Intervista a Hevia

A Varzi, nel cuore dell'Oltrepò Pavese, il musicista spagnolo incontra in esclusiva Milanodabere

C'è un giovane che accorda la sua cornamusa di fronte alla colline dell'Oltrepò Pavese. Siamo a Varzi (PV), a conclusione di Muzaik 2007, manifestazione promossa dal Gal Alto Oltrepò. Dopo un convegno dedicato alla cultura locale come risorsa da recuperare, arriva lui: occhiali da sole Rayban, una t-shirt bianca, un paio di jeans e scarpette da ginnistica. E' Hevia, il grande suonatore di cornamusa asturiana, che dalla Spagna ha conquistato mezzo mondo con le sue sonorità. Chi non ricorda il pezzo Busindre Reel, incluso nell'album Tierra de Nadie? Un vero tormentone che ha portato il giovane musicista in vetta a tutte le classifiche.

Hevia, come sei entrato nel mondo affascinante della cornamusa?
"Ci tengo a premettere che la cornamusa è uno strumento tradizionale e popolare di tutta l'Europa, e non solo di paesi come l'Irlanda o la Scozia. Anche nei diversi luoghi d'Italia, da Bergamo a Napoli, avete strumenti come la zampogna così come in molte aree della Spagna. In Asturia, la mia terra, la prima cornamusa risale addirittura al XIII secolo. Avevo un nonno minatore che ascoltava tutti i giorni questa musica alla radio. Io trascorrevo molto del mio tempo con lui ed ho iniziato ad appassionarmi".

Quanto è stato difficile per te imporre questo strumento all’interno del mercato discografico, con i quali purtroppo occorre spesso fare a cazzotti per realizzare prodotti di qualità?
"Ci sono tanti grandi professionisti che lavorano duramente per fare buona musica, ma non hanno l'opportunità di arrivare al grande pubblico. Questo succede anche con la musica tradizionale. A volte non c'è solo la diffidenza dei discografici, ma dello stesso pubblico verso tipologie di musica. Occorre tracciare un percorso preciso e percorrerlo fino in fondo…"

L'album che ti ha dato la popolarità è Terra di nessuno del 1998. Perché questo titolo così denso di mistero?
"Il disco così come la mia musica era qualcosa di molto piccolo, che veniva da una terra molto piccola come la mia, quasi ai margini di tutto il resto della Spagna.

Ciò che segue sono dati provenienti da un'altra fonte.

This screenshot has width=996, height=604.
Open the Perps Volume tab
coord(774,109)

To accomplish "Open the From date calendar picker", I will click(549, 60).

Se vuoi arrivare con la tua musica al di là delle montagne del confine delle Asturie, non puoi fare di questa musica una bandiera, non puoi pensare di andare a conquistare il mondo in questo modo. Devi essere cosciente che la tua musica è un piccolo tassello in più, ma allo stesso tempo non di meno di quella che c'è in un altro Paese".

Tu hai una passione che hai trasformato in un mestiere: una fabbrica di cornamusa. Raccontaci qualcosa di più…
"Era un mio sogno da  tanti anni. Volevo realizzare un mercato standard per gli strumenti tradizionali. Quando vai a comprare una cornamusa, devi aspettare due o tre anni per averla. Per i miei allievi è stato un caos. Magari iniziavano a suonare a dieci anni senza un proprio strumento… Vorrei che accadesse come per la chitarra o il pianoforte: dovunque vai, hai la possibilità di avere un'ampia scelta. A nord di Madrid, dove vivo, ho messo su con alcuni amici una fabbrica di cornamuse. Un sogno dal sapore romantico, pronto a sviluppare anche una piccola economia attorno alla musica tradizionale. Gli artisti hanno anche delle grandi responsabilità e questa impresa può rientrarci".

Sei legato alla memoria, alla tradizione, anche se nella tua musica c’è anche l’onda della modernità. Che rapporti hai col web e quanto usi Internet per comunicare col tuo pubblico italiano?
"Dopo la stampa di Gutemberg, penso che il computer sia la rivoluzione culturale più grande della nostra civiltà. Addirittura ho un sito italiano www.hevia.it, che viene curato da un gruppo di appassionati italiani. Se non ci fosse Internet, come farei a tenermi in contatto? Non ne potrei fare a meno (ride)".

Parliamo in anteprima del tuo nuovo album "Obsessión", uscito in Spagna il 4 settembre…
"Un nuovo progetto musicale che continua ad esplorare nuove aree della musica tradizionale. Un lavoro a cui tengo molto, che spero di portare al più presto dal vivo, in attesa che l'album esca anche in Italia".